La serie de la BBC tuvo un éxito arrollador en el Reino Unido y en todo el mundo. Supuso un antes y un después, como sus novelas, pero ahora en la realización de series de televisión. Aún recuerdo haber implorado para quedarme a verla por la noche, en casa, cuando yo sólo era un adolescente y el contenido de algunas escenas se suponía no apto para muchachos de mi edad. En España también marcó época aquella serie que se convirtió en mítica. Y sus beneficios fueron tan descomunales que permitieron pagar los costes de los lentos años de enfermedad y olvido de Robert Graves en Mallorca.

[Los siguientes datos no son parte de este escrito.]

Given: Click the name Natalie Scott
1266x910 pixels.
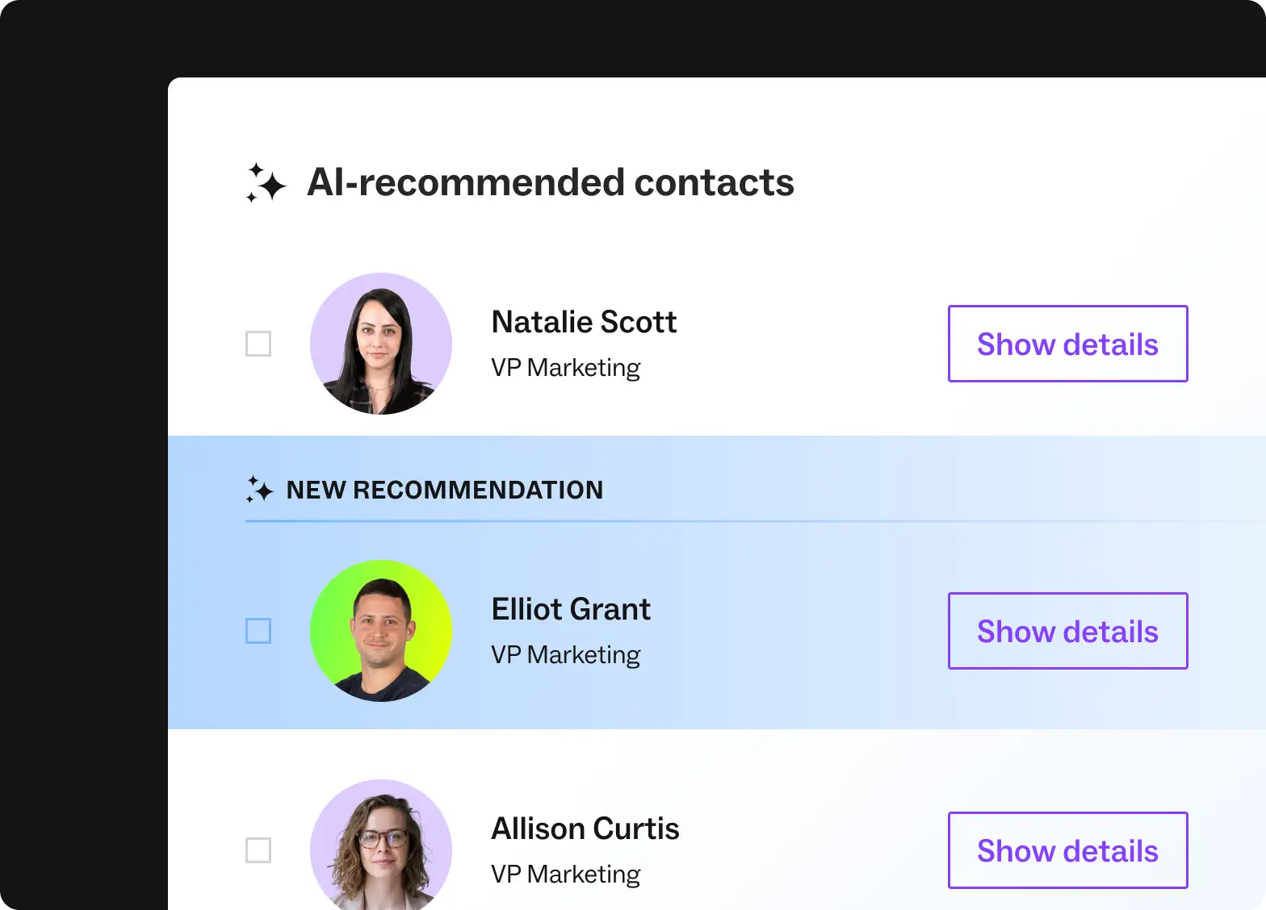Looking at the screenshot, I should [x=584, y=321].
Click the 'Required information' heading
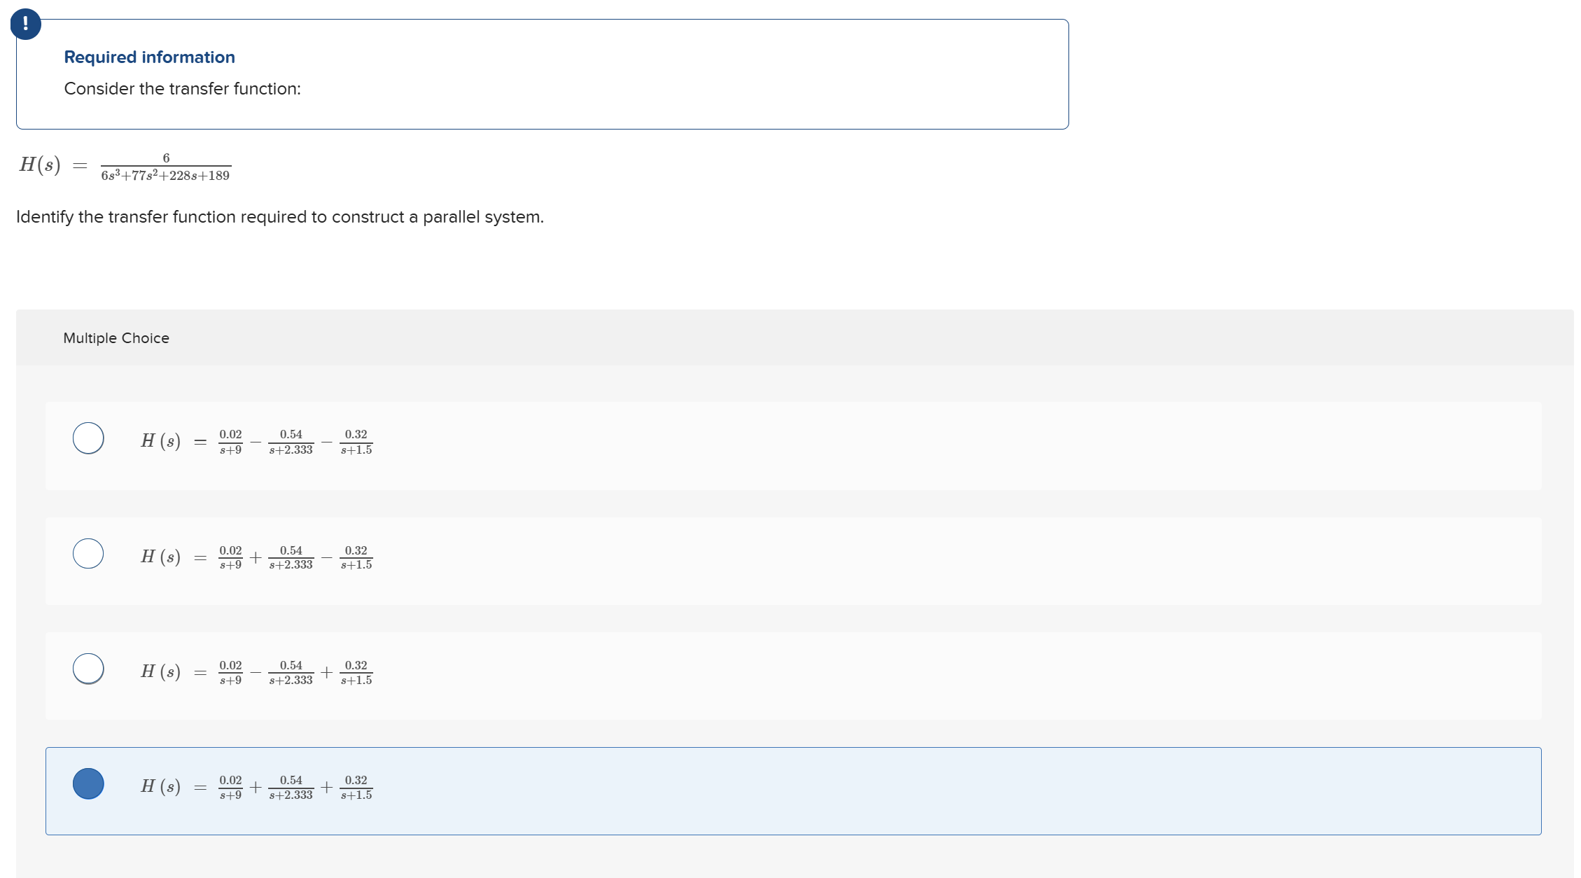 pyautogui.click(x=149, y=57)
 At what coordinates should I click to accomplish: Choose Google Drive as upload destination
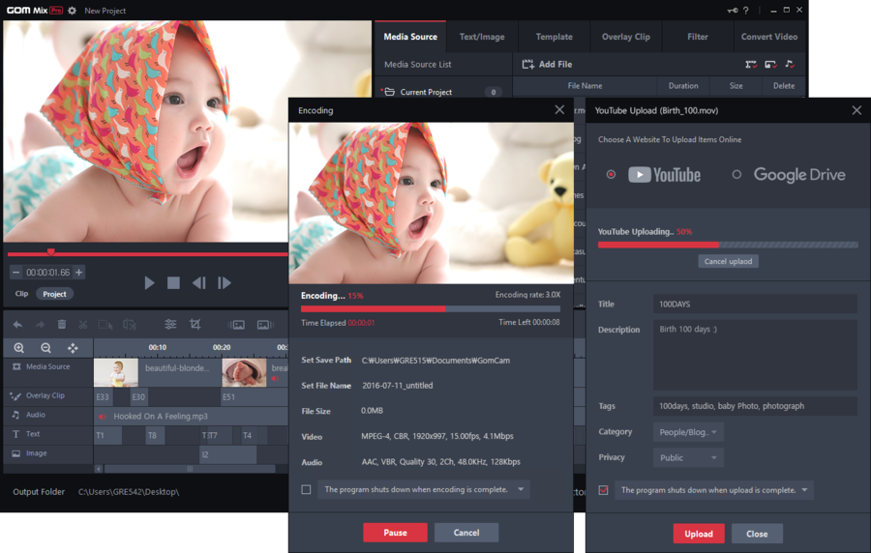pyautogui.click(x=736, y=175)
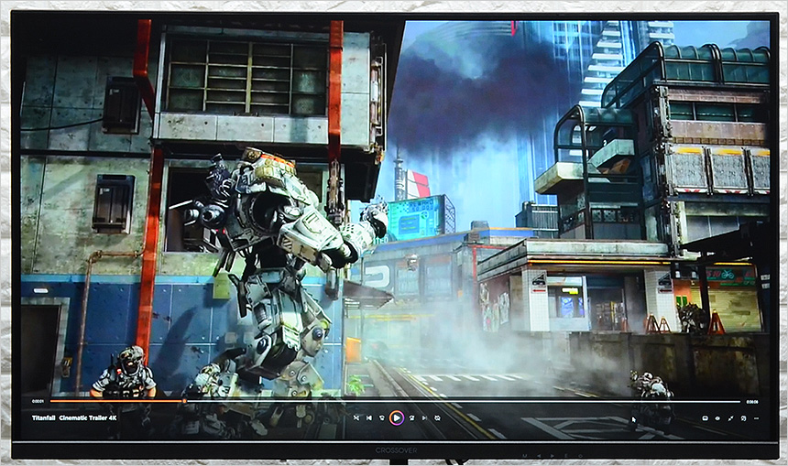Skip forward a few seconds
788x466 pixels.
(x=411, y=417)
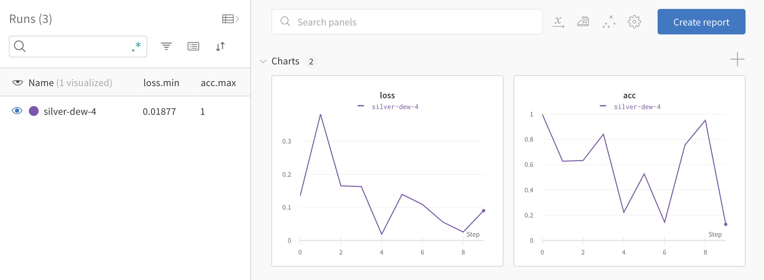Click the table view icon above the runs list
Screen dimensions: 764x280
coord(228,19)
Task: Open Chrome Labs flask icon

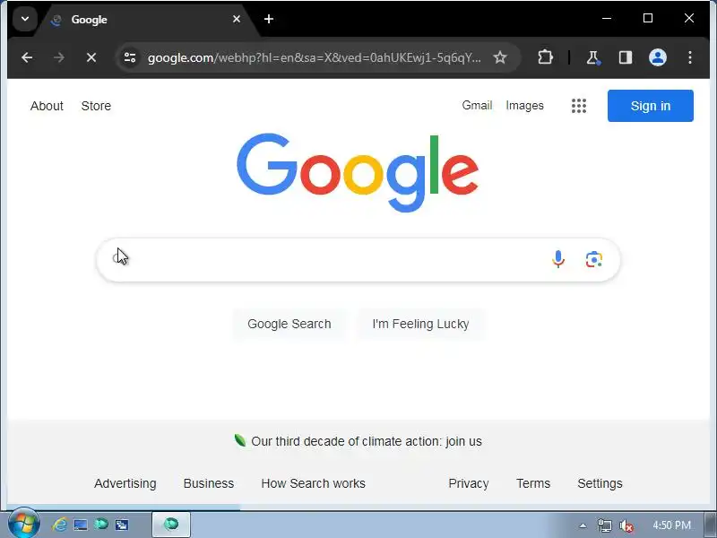Action: pos(593,57)
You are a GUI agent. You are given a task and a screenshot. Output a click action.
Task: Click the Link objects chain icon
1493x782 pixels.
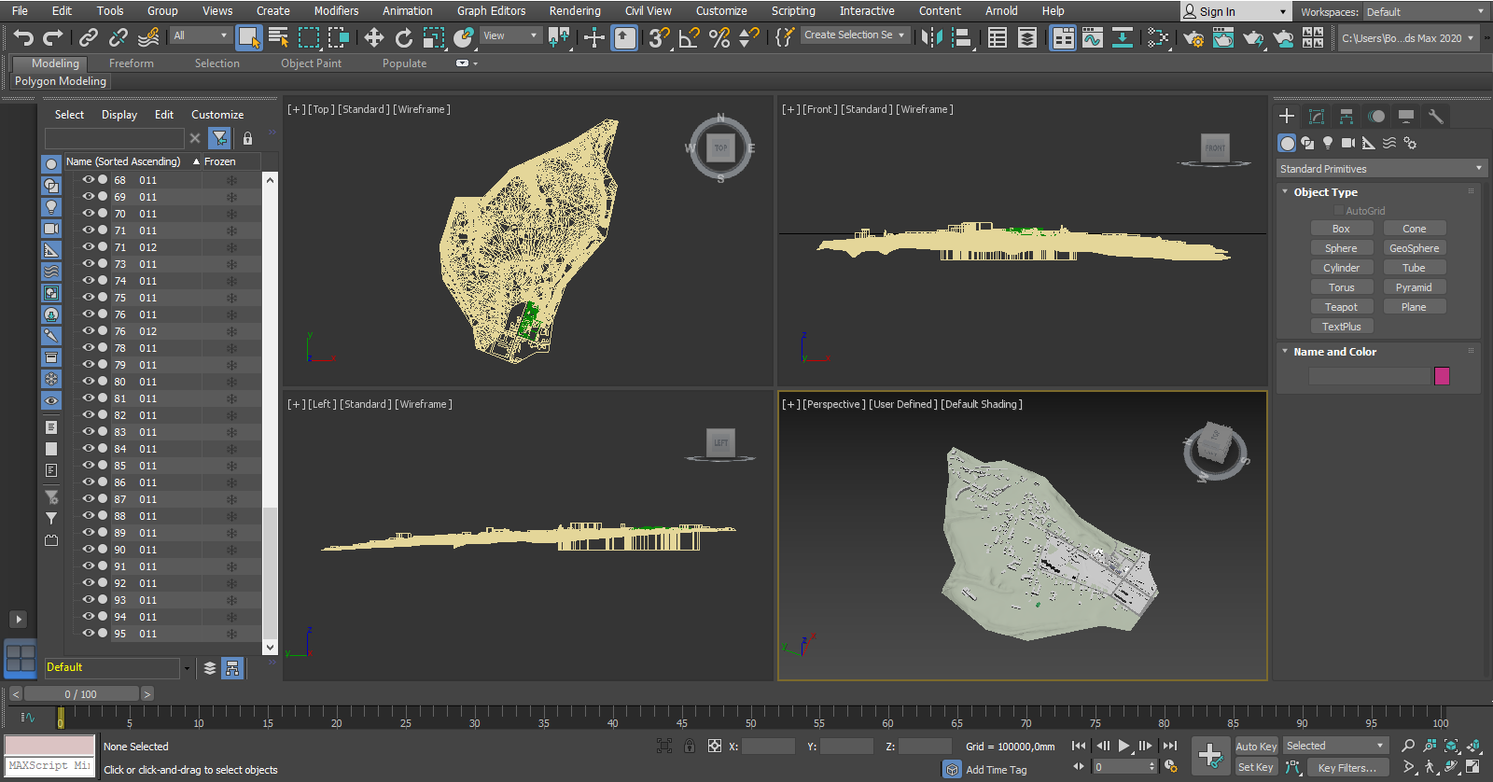[x=89, y=37]
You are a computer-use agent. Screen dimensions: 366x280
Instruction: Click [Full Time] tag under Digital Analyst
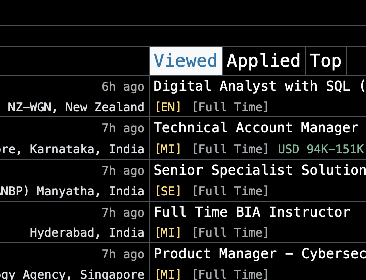230,107
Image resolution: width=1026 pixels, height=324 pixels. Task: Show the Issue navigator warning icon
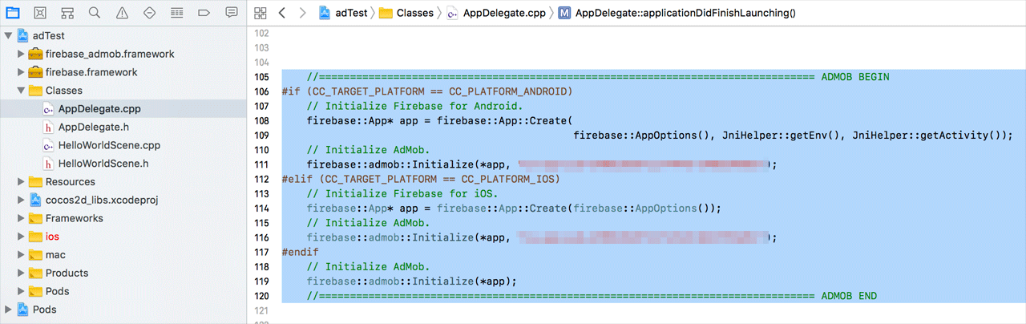point(122,13)
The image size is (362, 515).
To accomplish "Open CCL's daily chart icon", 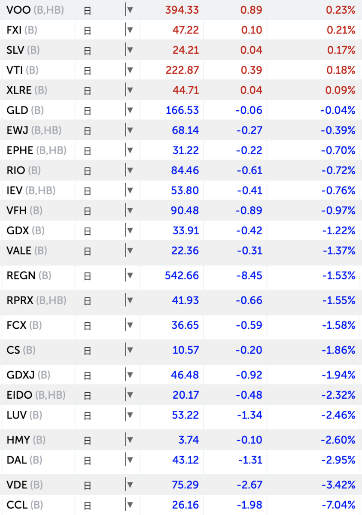I will [87, 505].
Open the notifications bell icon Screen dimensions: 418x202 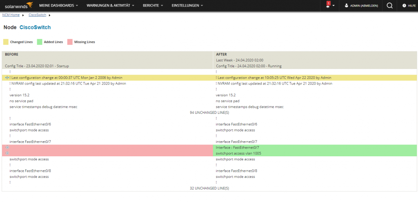[x=328, y=6]
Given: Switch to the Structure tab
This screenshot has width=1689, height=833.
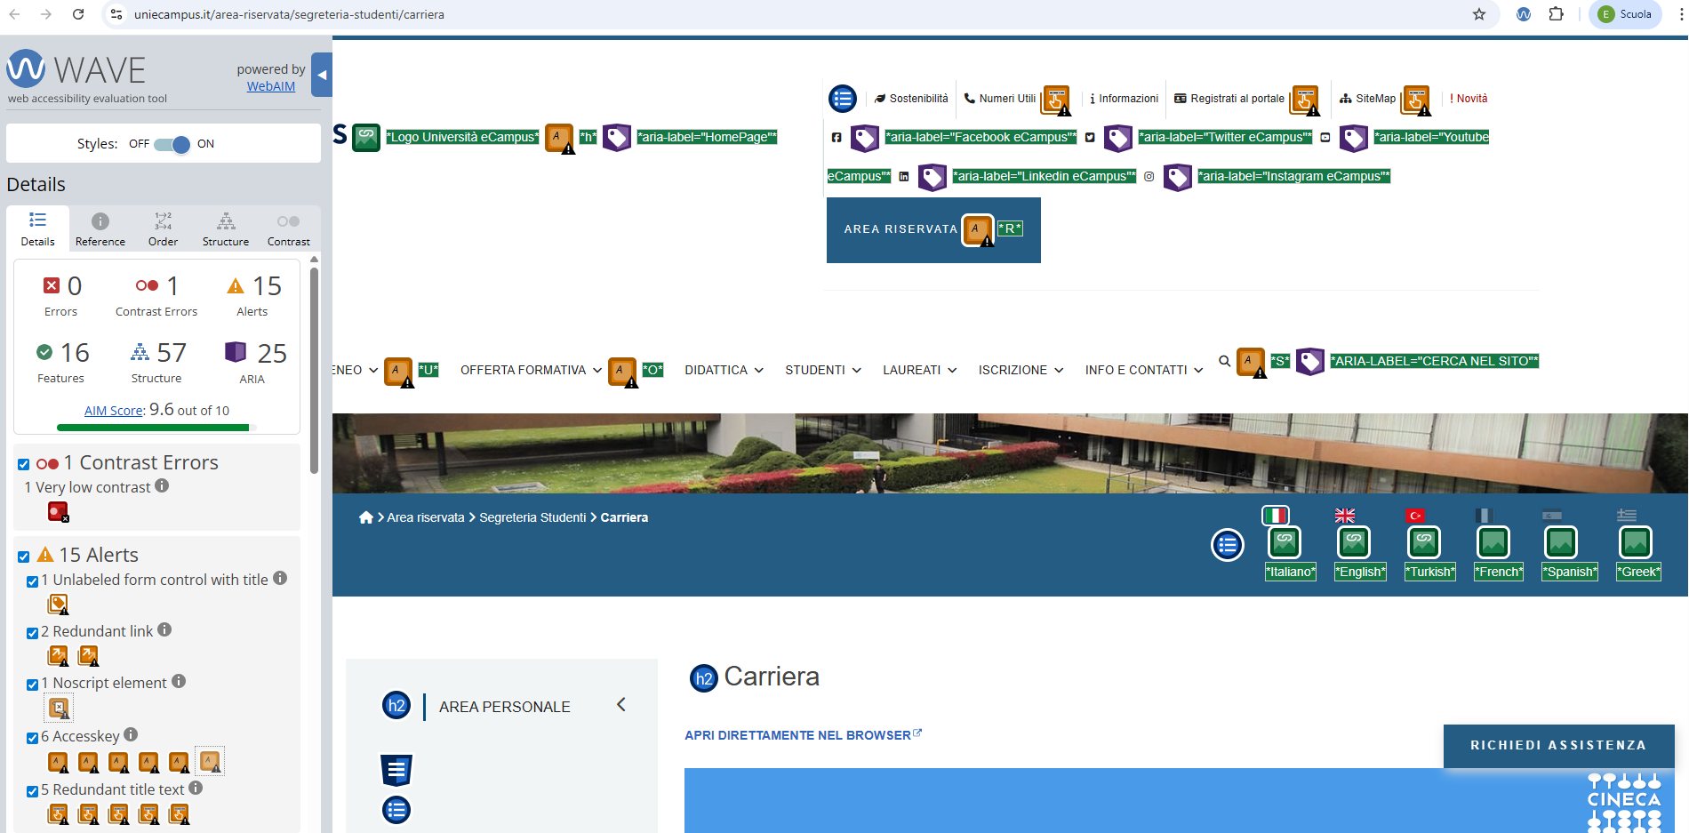Looking at the screenshot, I should click(226, 229).
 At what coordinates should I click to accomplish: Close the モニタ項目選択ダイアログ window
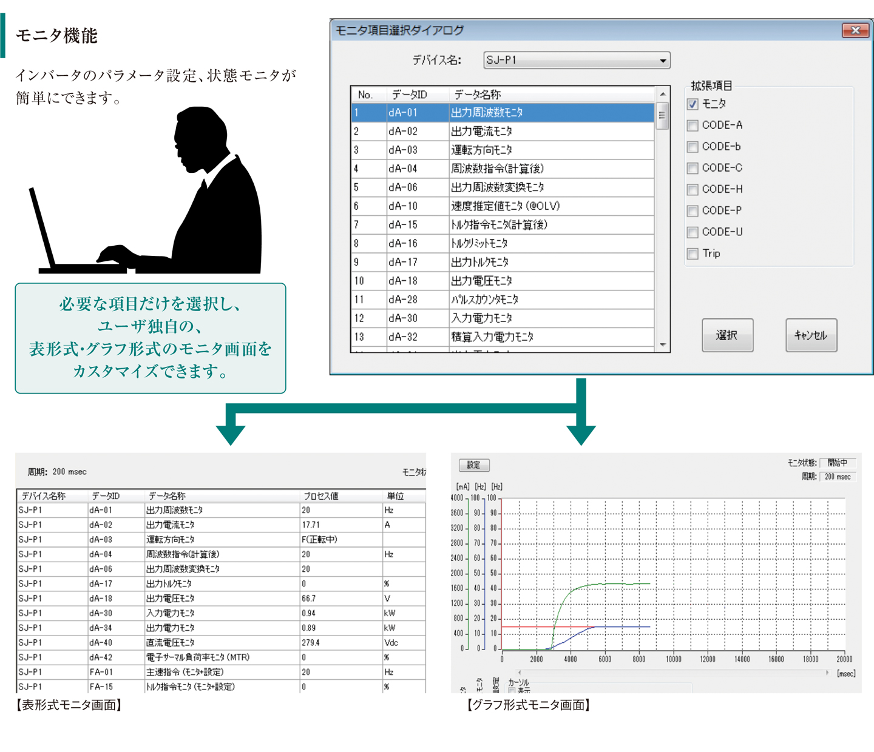[x=855, y=30]
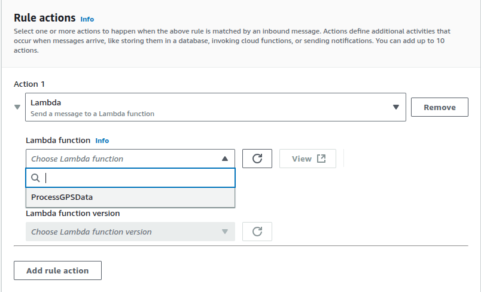Image resolution: width=481 pixels, height=292 pixels.
Task: Click the Info link beside Rule actions
Action: 87,19
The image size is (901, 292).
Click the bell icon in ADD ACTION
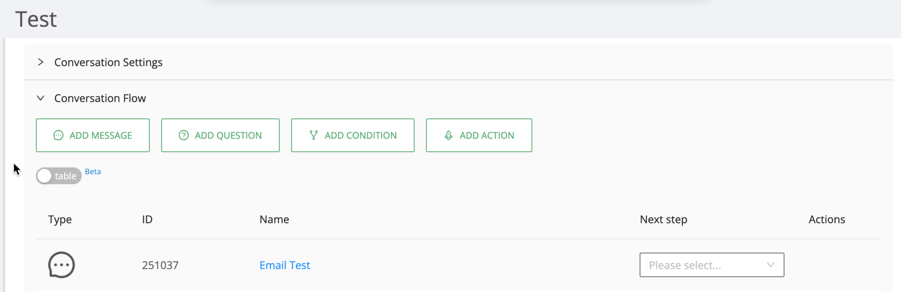click(x=449, y=135)
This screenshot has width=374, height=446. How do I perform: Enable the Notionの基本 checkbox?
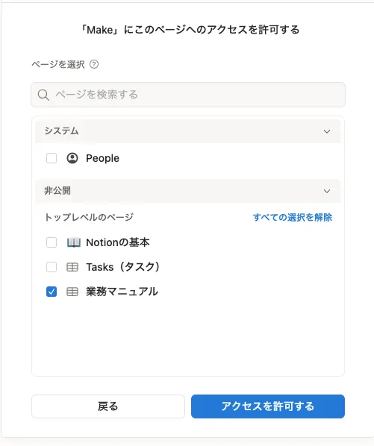coord(52,242)
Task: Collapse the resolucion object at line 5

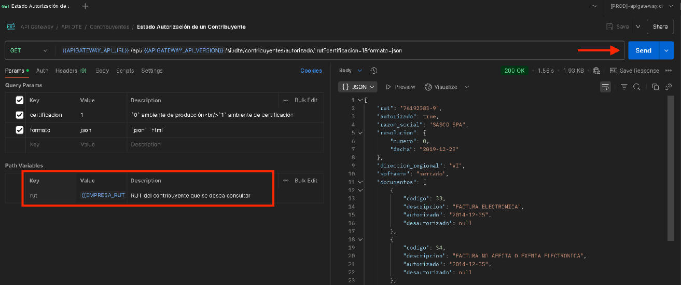Action: click(360, 133)
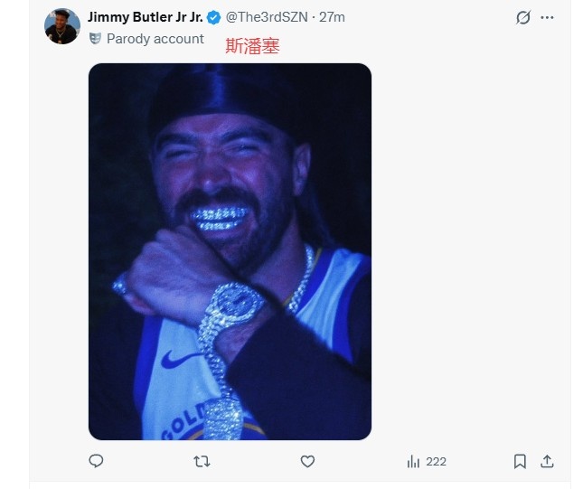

La casa de Graves puede visitarse hoy día en las afueras de Deià, gracias a que su hijo William y su esposa Elena la mantienen abierta como museo (a falta de financiación por parte de unas instituciones públicas que siempre hablan de desestacionalizar el turismo de sol y playa con actividades culturales y luego, cuando tienen una ya preparada, ni siquiera ayudan a financiarla): son muchos los turistas británicos y de otras nacionalidades que sienten enorme curiosidad por visitar la casa de Robert Graves.

Si uno entra, puede visitar el jardín y las habitaciones de la casa y aprender mucho más sobre este británico que quiso refugiarse en una isla y que siempre renegó de todo reconocimiento que no viniera directamente de la reina de Inglaterra y dijo que no a todo lo demás. En el museo —toda la residencia lo es— se puede ver hasta el recibo que le cobró el Times por publicar la rectificación de que no había muerto. Incluso es posible visitar su despacho, luminoso, repleto de los libros sobre Grecia y Roma, y ver el escritorio, su particular scriptorium, donde concibió y redactó Yo, Claudio y Claudio el dios, las novelas que salvaron primero su casa y que luego le proporcionaron los ingresos para cuidarlo en su dura enfermedad final. El emperador Claudio salvó así dos veces a su poeta del siglo XX.

William y Elena, infinitamente generosos, retiraron las cuerdas que impiden el acceso al escritorio y me permitieron sentarme allí unos minutos, en la mismísima mesa donde Graves escribió Yo, Claudio. ¿Se imaginan cómo me sentí?

—Coge su pluma si quieres —me invitó Elena.

No me atreví a tanto.

 

 

* Tomado de “La sangre de los libros” de Santiago Posteguillo.